:: EXTRACT ::
↓↓↓
The hospitals in The Queue are equally depressing. Tarek, the doctor handling Yehya’s treatment – or the absence of it – is a conflicted figure who is and has always been on the right side of the law. He is initially very agitated that he has to handle the case of Yehya, someone who is suspected of taking part in the Disgraceful Events. He is miserable about the whole prospect and puts off Yehya every time the young sales executive comes limping in for a progress report on his file.

Basma Abdel Aziz

Basma Abdel Aziz. Credit: Twitter/@LAReviewofBooks

The whole cycle of indifference and bureaucracy described within The Queue reminded me of the comic yet poignant pages in Nihad Sirees’s The Silence and the Roar – when a doctor asks the protagonist, a writer, to give him a word “for what’s going on here.” The scene is played out in a hospital where scores of patients have been admitted of which many have died in a march glorifying the despotic Leader. They all have died in ‘national interest’ and for the love of the Leader which leaves the doctor depressed. All he needs is a word and the writer gives it to him: “surrealism.”

In The Queue though, even the surreal is drab and Tarek the doctor comes off as a cardboard character with whom the reader does not develop any kind of a relationship. That again is problematic because these are the protagonists of the novel and their actions need to evoke emotions within the reader. Admittedly, that is not absolutely necessary in each and every novel, but the actions of the protagonists in The Queue and their development through those actions is prominent. But it feels like the development comes without any kind of a catalyst and is thus unjustified. So when Tarek finally comes around to doing something about the whole business, we are not impressed and it feels too little, too late anyway. Which it is.
↑↑↑
[Saved data entries]
↓↓↓
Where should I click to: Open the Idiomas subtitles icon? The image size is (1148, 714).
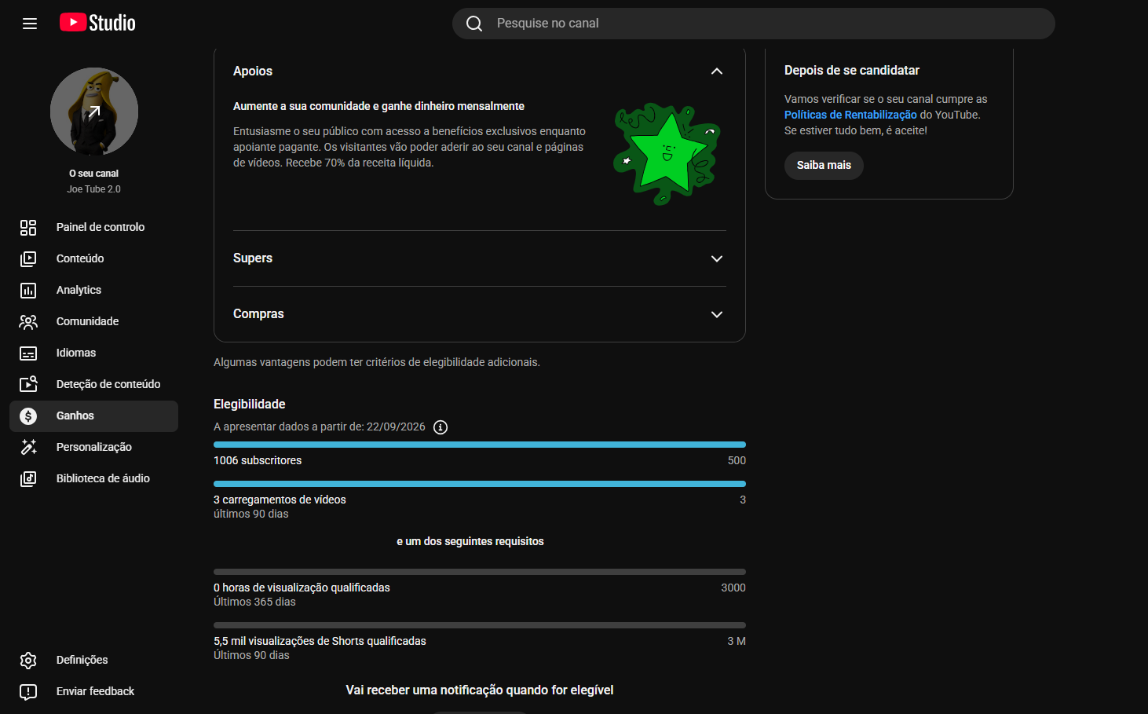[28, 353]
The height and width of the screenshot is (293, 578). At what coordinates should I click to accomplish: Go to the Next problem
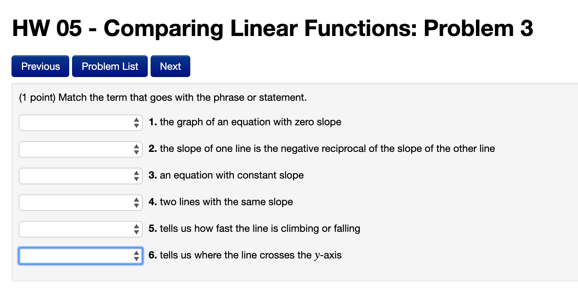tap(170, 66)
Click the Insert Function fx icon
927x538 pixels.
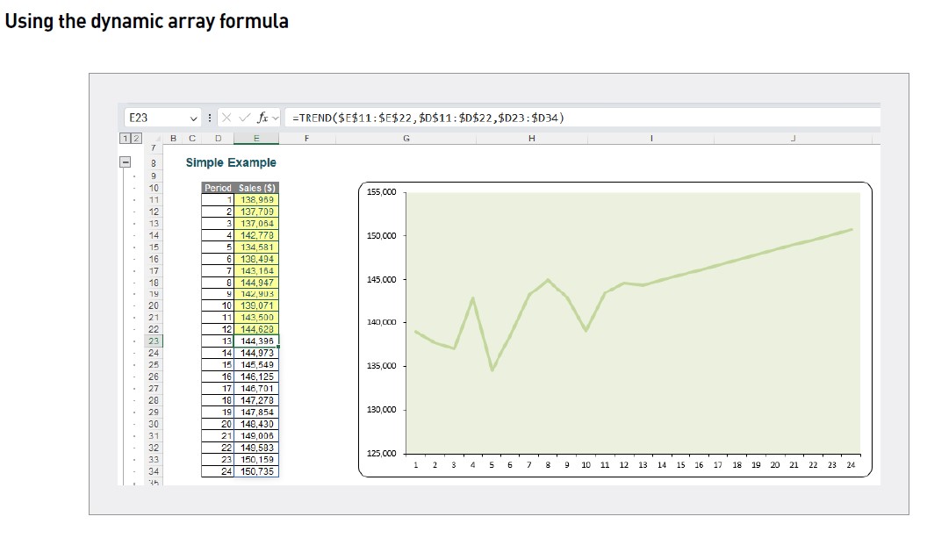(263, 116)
↑↑↑
↓↓↓
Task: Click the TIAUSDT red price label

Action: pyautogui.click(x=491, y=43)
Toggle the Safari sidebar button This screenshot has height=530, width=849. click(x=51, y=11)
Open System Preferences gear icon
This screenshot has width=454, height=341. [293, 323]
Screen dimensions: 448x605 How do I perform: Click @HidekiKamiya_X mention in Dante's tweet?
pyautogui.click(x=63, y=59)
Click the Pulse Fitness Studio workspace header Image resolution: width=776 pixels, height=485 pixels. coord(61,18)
↑↑↑
Retype the part of the review starting at "The hospitals in" and ending at "on his file.".

:: TASK RESPONSE ::
The hospitals in The Queue are equally depressing. Tarek, the doctor handling Yehya’s treatment – or the absence of it – is a conflicted figure who is and has always been on the right side of the law. He is initially very agitated that he has to handle the case of Yehya, someone who is suspected of taking part in the Disgraceful Events. He is miserable about the whole prospect and puts off Yehya every time the young sales executive comes limping in for a progress report on his file.